PSB em pânico: sem Lula por perto, João Campos teme encarar Raquel Lyra sozinho
Pernambuco virou peça de xadrez que ninguém quer mexer. Enquanto a militância do PSB tentava emplacar a narrativa de que Lula desembarcaria no estado nesta quinta-feira (17) para reforçar a candidatura de João Campos ao Governo, a agenda real do presidente aponta para bem longe daqui: Teófilo Otoni e Montes Claros, no interior mineiro. A “coincidência” não é acaso, é estratégia, e escancara o tamanho do desespero de um candidato que sabe, nos bastidores, que não tem fôlego próprio para segurar a disputa contra Raquel Lyra (PSD) sem se pendurar na camisa do petista.

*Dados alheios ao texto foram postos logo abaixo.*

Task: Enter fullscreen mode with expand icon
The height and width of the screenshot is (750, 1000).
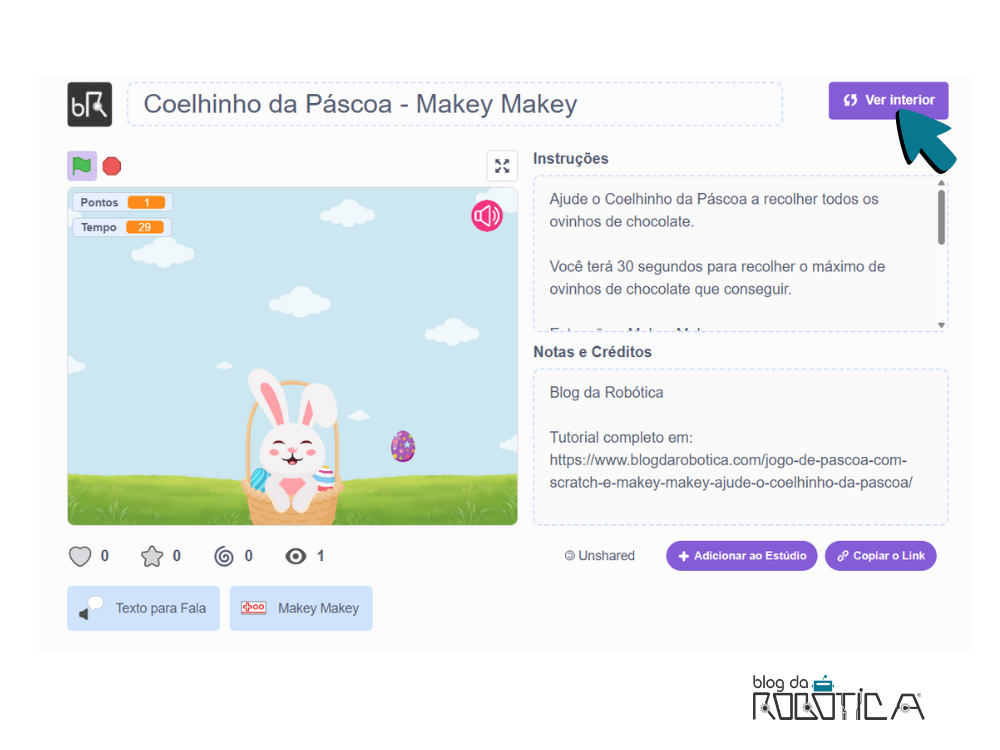Action: (x=502, y=166)
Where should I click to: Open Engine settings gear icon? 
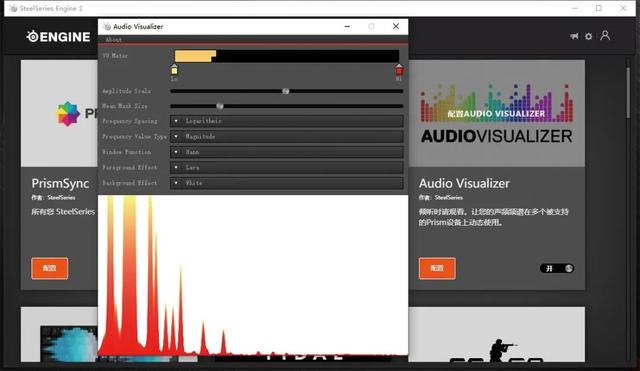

O cálculo de Lula é frio e pragmático: metade do eleitorado que vota nele em Pernambuco também declara voto em Raquel. Nacionalizar a disputa estadual, colocando o presidente, para fazer campanha explícita por João Campos, é receita para perder votos dos dois lados, e ninguém em Brasília quer pagar essa conta por um candidato que, sozinho, não descola nas pesquisas.
Não é a primeira vez que o PSB vende otimismo sobre uma visita presidencial que nunca vem: em 2022, Danilo Cabral passou a campanha inteira prometendo Lula e terminou em quarto lugar. João Campos parece repetir o roteiro, só que com um agravante, dessa vez a pressa é ainda mais visível, diante de uma adversária com ampla aprovação.
Enquanto isso, Lula prioriza Minas Gerais, onde uma pesquisa Quaest recente mostrou Flávio Bolsonaro à frente dele pela primeira vez na corrida presidencial. Ou seja: o presidente tem incêndio para apagar no próprio quintal eleitoral e não vai queimar capital político bancando sozinho o vice-líder nas pesquisas em Pernambuco. Para o PSB, a leitura é dura de engolir: se Lula não vem nem para salvar o afilhado político, é porque a conta eleitoral simplesmente não fecha.
Resta à militância do PSB decidir se continua acreditando em notinha de bastidor ou se encara o termômetro real da campanha: João Campos precisa de Lula mais do que Lula precisa de João Campos, e essa conta, o Palácio do Planalto já fez.